Troulsen sat down on the table next to her, ready to tell. The Countess sniffed a couple of times when he was closer.
“You smell terrible.”
“There’s a reason for that. I’ve been standing in pizza garbage up to my ankles for an eternity. But listen. When the joint opened this morning I was on the spot and had a long chat with the pizza mama herself. At first she didn’t understand a single thing and when she answered it was eighty percent Italian. I’m telling you, it was hard work, but then luckily her son came out and after that it turned out that the woman actually spoke reasonable Danish but was hiding behind a fake language barrier as a defense mechanism when she realized she was dealing with the public authorities. The son managed to talk her into a more reasonable state of mind and after some back and forth they agreed that the pizzas had been ordered last Monday, by a man, whose order was specified on a note.”

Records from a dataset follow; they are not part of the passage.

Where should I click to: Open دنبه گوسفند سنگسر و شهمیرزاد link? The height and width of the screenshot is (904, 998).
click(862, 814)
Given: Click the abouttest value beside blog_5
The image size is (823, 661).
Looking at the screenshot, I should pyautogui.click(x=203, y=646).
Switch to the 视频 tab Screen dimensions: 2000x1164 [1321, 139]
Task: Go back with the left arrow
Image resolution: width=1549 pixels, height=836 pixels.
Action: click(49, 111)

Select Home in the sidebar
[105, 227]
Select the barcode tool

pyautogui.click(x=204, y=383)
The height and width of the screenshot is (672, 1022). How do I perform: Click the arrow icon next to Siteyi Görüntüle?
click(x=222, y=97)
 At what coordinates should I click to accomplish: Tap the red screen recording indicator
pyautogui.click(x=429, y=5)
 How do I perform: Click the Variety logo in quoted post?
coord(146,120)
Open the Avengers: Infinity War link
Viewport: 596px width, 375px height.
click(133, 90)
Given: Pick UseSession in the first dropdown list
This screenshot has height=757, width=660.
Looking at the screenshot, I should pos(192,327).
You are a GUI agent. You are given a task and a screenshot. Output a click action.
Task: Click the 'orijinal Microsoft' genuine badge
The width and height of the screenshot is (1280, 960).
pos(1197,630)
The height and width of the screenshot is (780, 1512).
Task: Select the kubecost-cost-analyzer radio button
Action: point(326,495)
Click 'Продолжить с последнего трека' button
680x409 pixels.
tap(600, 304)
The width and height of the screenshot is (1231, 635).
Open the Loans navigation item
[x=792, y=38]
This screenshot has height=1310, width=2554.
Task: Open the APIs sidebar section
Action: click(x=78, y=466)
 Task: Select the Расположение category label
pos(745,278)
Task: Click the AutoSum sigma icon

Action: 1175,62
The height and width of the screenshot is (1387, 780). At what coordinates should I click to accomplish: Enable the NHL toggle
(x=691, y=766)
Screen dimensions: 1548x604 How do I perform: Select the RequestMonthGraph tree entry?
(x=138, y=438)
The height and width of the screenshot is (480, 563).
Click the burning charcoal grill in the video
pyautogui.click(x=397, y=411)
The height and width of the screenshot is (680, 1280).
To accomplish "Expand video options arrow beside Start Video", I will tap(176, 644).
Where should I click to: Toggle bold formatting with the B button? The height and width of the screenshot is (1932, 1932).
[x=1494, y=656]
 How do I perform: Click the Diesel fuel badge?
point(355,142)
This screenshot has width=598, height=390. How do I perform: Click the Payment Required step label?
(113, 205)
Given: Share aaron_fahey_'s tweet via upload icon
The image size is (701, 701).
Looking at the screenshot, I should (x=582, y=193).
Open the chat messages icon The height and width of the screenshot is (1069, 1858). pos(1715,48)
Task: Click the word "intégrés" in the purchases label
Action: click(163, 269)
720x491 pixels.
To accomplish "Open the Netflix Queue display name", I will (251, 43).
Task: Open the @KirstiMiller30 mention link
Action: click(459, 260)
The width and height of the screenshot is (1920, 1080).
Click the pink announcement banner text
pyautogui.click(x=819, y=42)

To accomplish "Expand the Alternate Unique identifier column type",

“Interesting. So, you were right.”
“Yes, I guess so. Next time we’ll try to get her to describe the man, something that was completely impossible today. After endless variations of the same five questions we concluded that the customer had been between the ages of twenty and eighty, was most likely neither a dwarf nor someone confined to a wheelchair and who was most definitely male. At that point I actually believed she was the victim of an undiagnosed dementia. In hindsight, this is clearly an unfair assessment but under the circumstances it was unfortunately more than justified.”